Rebrands usually begin with taste. Ours began with a pixel sampler.
The oldest files Eyenus owns are two wallpapers from 2005 — a glossy green eye
on a graphite gradient, drawn with the tools and confidence of that decade.
Before deciding anything, we measured them. The mark's green on the dark
wallpaper resolves to #76e00e. Not approximately; exactly. That number went
into the heritage record before a single new line was drawn.
Then came the decision that shaped the whole color system: we didn't change it.
The identity green on dark surfaces — the token color.brand.signal — is the
measured 2005 lime, untouched. Every other color in the system derives from it
mathematically: the green ramp holds the anchor's hue at 135.21 degrees in
OKLCH and walks a perceptual lightness ladder; the graphite neutrals carry four
percent of its chroma, so even our darkest surface remembers the eye. Pure
black and pure gray do not exist in the system.
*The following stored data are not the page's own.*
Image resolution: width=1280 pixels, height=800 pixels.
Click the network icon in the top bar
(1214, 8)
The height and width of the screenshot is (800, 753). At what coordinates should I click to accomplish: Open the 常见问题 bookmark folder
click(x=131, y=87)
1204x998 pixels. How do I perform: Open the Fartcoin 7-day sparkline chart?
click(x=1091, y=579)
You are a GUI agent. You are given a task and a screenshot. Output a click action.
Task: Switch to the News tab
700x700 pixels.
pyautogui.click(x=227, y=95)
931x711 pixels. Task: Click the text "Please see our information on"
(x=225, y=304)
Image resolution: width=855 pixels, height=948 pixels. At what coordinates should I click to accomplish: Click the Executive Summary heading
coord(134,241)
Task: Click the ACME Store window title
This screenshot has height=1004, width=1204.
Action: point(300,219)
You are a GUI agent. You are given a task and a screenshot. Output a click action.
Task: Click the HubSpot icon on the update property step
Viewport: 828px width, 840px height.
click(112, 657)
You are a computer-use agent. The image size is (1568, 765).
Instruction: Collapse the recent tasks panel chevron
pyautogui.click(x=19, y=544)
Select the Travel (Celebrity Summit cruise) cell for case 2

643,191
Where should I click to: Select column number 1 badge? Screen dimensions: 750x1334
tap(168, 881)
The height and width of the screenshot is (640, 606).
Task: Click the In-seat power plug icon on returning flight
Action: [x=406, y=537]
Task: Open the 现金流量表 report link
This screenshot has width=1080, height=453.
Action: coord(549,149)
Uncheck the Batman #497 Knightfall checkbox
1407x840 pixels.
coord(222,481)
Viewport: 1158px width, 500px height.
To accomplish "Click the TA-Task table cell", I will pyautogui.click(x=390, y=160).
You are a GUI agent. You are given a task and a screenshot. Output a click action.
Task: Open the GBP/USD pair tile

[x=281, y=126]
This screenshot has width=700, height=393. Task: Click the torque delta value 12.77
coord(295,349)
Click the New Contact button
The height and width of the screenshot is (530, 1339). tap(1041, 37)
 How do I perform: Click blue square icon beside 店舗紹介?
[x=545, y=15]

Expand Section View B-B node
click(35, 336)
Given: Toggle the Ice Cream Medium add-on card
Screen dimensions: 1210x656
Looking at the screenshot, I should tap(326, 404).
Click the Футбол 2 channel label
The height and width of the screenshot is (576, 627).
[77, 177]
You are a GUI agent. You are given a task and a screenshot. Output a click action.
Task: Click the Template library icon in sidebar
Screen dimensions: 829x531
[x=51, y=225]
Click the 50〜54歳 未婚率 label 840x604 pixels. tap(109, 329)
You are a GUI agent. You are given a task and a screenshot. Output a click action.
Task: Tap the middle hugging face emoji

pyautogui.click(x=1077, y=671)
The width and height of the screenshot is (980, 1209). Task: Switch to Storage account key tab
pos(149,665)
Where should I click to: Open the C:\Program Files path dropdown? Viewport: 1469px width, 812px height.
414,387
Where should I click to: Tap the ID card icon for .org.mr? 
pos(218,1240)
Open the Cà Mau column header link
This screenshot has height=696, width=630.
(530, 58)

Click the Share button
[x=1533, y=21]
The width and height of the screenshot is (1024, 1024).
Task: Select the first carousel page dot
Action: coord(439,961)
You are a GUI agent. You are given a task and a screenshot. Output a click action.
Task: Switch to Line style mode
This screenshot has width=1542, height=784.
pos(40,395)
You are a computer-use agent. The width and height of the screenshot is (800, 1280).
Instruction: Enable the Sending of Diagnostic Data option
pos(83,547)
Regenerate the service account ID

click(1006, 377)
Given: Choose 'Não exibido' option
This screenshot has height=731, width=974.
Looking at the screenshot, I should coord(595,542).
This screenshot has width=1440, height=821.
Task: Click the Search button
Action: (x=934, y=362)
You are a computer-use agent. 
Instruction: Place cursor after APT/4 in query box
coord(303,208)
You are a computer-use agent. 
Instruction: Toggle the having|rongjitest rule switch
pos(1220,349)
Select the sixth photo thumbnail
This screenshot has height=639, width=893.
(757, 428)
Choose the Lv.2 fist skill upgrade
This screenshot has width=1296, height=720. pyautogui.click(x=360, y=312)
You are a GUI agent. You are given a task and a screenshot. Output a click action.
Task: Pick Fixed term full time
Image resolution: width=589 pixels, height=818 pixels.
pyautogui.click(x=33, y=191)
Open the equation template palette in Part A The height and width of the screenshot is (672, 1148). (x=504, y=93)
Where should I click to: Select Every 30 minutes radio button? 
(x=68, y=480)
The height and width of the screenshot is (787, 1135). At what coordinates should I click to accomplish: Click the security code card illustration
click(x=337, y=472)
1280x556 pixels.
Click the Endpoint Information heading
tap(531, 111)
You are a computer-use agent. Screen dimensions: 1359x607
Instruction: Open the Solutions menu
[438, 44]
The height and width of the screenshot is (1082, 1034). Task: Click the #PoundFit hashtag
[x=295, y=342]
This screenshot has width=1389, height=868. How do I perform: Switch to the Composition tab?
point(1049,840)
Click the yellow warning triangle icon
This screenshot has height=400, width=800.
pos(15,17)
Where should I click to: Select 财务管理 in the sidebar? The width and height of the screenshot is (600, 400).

What does provenance buy? Three things.
First, an answer. Every brand guideline says "use the green." Ours can say why this green — because it is the one the company has owned since 2005, recovered by measurement, with the derivation script in the repository. A competitor can copy the hex; they cannot copy the reason.
Second, a constraint. When the ramp needed a contrast fix during release hardening, we could not simply nudge values by eye — the derivation is deterministic and documented, so the fix had to happen in the method, in the open, with the test suite watching. Provenance makes drift loud.
Third, a story that is also true. "We didn't change the green; we changed everything around it" is not copywriting that was later justified. It is a commit history.
The gloss went. The gradients went. The descriptor went. The green stayed, and it turned out the green was the brand.